YOUR TASK: Pick each line containing the word "computer" out of the data below.
========================================
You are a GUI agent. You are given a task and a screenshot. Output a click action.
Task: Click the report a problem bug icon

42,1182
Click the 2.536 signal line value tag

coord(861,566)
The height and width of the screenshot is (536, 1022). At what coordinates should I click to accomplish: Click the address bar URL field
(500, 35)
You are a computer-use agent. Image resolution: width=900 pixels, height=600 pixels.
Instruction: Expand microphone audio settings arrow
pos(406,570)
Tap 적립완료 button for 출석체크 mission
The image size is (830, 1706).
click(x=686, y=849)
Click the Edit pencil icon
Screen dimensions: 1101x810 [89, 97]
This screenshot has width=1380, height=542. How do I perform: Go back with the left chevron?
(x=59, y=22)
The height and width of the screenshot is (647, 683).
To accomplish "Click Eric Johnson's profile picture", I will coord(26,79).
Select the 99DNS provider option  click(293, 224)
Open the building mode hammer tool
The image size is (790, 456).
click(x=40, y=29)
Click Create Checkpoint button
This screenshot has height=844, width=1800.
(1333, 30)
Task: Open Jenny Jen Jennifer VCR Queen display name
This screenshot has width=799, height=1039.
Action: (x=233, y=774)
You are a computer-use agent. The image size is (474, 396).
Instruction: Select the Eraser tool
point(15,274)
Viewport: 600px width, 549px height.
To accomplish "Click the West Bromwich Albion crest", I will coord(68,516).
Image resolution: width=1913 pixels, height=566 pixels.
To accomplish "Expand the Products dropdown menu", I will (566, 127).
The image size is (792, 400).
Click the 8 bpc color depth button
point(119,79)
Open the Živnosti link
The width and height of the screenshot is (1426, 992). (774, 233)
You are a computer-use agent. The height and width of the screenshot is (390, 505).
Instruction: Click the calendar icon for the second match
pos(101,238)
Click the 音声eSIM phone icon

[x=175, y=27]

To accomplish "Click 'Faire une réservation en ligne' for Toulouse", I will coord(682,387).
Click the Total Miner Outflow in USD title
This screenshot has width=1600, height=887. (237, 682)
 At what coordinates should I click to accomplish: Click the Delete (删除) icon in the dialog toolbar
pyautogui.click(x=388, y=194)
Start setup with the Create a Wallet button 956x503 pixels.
========================================
RESPONSE:
You are a computer-use agent. Image resolution: width=900 pixels, height=600 pixels.
You are a computer-use agent. The image size is (474, 396).
You are a computer-use agent. The height and width of the screenshot is (390, 505).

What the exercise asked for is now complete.